Hot off the success of their recent episodic adventure game Life Is Strange, Dontnod Entertainment has revealed their next game – the early-20th-century set action RPG titled Vampyr.
Life Is Strange is one of the most fascinating games of 2015. When it first released, I seemed to only hear about it in terms of jokes and ironic quotations of the game’s apparently hilarious attempts at writing dialogue for modern teenagers. Now, all I see is legitimate love and care for its characters and story – empathy and sympathy and genuinely considering it as a Game of the Year contender.
Such a path of attention is similar to the one Dontnod Entertainment received for its first game, Remember Me. Flawed in innate ways, and reviewed lukewarmly on release, but loved passionately by many – a modern cult classic in the making.
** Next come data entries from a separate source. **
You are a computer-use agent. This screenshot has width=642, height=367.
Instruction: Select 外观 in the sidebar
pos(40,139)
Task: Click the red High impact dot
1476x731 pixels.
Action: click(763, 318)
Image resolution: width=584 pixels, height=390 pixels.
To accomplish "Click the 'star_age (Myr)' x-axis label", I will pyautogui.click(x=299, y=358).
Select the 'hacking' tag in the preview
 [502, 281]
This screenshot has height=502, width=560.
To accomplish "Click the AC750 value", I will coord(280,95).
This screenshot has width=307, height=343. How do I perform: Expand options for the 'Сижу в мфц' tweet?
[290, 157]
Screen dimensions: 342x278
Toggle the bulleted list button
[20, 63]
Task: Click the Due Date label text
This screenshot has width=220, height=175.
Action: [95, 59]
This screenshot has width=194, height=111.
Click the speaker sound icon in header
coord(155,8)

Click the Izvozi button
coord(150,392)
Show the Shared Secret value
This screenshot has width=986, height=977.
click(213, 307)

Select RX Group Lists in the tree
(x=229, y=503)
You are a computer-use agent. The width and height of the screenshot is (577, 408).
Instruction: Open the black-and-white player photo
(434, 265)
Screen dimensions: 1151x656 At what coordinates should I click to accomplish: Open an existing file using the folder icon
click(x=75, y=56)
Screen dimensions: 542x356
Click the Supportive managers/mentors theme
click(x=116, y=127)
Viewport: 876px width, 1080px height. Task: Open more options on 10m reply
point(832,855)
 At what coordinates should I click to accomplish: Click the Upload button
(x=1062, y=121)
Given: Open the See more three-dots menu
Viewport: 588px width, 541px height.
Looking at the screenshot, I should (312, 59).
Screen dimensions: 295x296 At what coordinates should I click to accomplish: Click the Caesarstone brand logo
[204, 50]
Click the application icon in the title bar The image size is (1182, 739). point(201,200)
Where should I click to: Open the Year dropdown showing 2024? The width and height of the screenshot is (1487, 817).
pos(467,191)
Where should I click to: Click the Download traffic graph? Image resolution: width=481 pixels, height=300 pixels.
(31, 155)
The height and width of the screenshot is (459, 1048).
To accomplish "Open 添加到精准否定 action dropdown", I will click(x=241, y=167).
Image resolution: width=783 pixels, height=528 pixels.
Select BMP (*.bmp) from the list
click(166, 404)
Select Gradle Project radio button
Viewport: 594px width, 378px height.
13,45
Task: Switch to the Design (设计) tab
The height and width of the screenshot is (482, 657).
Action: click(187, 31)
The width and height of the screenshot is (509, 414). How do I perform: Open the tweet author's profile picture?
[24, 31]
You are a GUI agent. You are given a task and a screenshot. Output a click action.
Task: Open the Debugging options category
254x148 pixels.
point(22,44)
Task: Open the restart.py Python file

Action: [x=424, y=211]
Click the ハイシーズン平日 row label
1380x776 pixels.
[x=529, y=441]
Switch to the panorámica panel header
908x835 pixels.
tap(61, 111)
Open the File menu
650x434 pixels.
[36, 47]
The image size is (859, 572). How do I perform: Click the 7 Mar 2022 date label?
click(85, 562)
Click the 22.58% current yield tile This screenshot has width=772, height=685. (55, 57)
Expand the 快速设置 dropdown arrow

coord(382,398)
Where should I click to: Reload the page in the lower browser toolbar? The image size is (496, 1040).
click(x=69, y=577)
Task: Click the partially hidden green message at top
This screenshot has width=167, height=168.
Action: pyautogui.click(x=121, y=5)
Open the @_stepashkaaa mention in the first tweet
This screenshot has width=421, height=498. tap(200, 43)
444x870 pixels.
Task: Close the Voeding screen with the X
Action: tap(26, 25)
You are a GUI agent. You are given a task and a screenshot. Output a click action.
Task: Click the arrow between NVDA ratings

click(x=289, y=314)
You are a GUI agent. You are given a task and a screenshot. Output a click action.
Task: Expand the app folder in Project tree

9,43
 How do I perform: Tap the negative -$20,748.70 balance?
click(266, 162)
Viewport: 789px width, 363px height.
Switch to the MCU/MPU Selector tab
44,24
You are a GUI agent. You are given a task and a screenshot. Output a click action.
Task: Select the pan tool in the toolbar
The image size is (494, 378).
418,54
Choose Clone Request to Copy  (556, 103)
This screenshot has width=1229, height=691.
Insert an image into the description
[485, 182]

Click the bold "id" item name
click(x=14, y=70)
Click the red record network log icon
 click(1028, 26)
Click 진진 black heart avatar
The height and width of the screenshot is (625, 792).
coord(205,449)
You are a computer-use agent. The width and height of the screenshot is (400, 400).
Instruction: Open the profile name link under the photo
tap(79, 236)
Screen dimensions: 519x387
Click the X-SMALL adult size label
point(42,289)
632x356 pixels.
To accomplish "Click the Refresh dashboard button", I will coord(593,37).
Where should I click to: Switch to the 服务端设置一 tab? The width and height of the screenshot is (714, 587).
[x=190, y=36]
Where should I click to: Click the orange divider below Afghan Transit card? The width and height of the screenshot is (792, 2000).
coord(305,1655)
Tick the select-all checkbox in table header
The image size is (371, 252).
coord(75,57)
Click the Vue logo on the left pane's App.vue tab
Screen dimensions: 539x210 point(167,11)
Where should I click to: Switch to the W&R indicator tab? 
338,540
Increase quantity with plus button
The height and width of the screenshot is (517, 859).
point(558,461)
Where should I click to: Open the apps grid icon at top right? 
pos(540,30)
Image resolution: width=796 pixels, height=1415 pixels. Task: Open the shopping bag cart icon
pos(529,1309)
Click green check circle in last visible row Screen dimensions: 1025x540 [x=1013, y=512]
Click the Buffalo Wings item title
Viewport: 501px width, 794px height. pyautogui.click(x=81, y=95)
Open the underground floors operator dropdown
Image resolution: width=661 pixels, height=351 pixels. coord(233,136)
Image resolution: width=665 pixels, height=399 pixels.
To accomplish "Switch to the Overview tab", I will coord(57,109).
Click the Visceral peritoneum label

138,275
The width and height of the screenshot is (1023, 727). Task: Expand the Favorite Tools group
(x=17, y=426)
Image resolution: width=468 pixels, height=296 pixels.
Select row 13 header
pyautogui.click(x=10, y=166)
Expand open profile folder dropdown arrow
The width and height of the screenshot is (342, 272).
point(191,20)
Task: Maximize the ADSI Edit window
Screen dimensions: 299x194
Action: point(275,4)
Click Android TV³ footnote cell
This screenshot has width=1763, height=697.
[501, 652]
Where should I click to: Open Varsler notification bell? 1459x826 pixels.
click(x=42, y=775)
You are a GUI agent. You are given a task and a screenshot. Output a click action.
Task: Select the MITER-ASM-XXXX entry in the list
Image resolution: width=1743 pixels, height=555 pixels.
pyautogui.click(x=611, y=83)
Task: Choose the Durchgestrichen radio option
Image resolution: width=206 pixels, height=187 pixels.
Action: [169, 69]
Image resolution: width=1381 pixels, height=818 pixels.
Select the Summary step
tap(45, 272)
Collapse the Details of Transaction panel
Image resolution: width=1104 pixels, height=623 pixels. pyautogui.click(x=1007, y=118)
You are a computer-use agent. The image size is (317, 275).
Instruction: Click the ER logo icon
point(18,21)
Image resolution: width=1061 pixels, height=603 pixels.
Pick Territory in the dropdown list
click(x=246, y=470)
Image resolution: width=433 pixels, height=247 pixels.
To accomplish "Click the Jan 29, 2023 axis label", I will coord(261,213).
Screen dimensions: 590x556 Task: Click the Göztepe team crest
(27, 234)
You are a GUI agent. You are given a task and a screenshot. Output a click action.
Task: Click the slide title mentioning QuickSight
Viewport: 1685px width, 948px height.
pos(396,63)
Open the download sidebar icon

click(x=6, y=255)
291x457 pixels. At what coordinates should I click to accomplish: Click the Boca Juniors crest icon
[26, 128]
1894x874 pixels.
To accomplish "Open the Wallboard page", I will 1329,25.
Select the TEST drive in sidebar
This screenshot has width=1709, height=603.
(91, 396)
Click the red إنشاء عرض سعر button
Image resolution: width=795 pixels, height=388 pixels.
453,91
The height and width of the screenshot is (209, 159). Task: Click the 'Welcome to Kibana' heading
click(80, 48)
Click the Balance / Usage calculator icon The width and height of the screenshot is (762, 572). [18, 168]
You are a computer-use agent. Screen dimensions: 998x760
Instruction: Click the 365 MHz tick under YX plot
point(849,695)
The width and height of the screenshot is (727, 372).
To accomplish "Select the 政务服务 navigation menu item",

Such newly found love has made Dontnod’s announcement of their next game, the action RPG Vampyr (no prizes for guessing what it is about) all that more interesting – especially given its choice of setting.
In a PlayStation Blog post, game director Philippe Moreau says that Vampyr is set in London during the 1918 Spanish Flu epidemic. “England was recovering from the aftermath of the World War I, and the Spanish Flu was making its way through London’s winding alleys,” Moreau said, also highlighting the political and scientific turmoil happening in London, 1918. ” Superstition was becoming less socially relevant, but it was still in the streets, folklore, and politics of London, so science was on the rise, but the world was still a dark, scary place. Especially the smoggy, smokey, war-torn streets of London.”
The game follows Johnathan Reid, a former doctor during World War I who has come down with a bad case of the “I-am-now-a-vampire” disease. “A rational man, Reid wants to come to terms with vampirism – he wants to understand it,” said Moreau. “Basically, he wants to treat it as a medical condition, but as you play through the story and meet many of the characters in the game, you’ll discover that things are much more… organised, or deliberate, than that.”
The player choices that defined Dontnod’s Life Is Strange and Remember Me also rear their head in Vampyr. “One of the most interesting things is that everyone you meet in Vampyr could be a target, if you want. But each kill will have consequences on the fragile streets of London. You’ll both see those consequences, and feel them,” according to Moreau. “But as the saying goes, ‘you are what you eat’ – at least, in Reid’s mind. He’s a very human vampire… at least, he hasn’t forgotten where he came from. Do not think that makes him ‘good’, though. You’ll see.”
There is no further details on Vampyr’s release, but one can assume some connection with PlayStation given the origin of this information.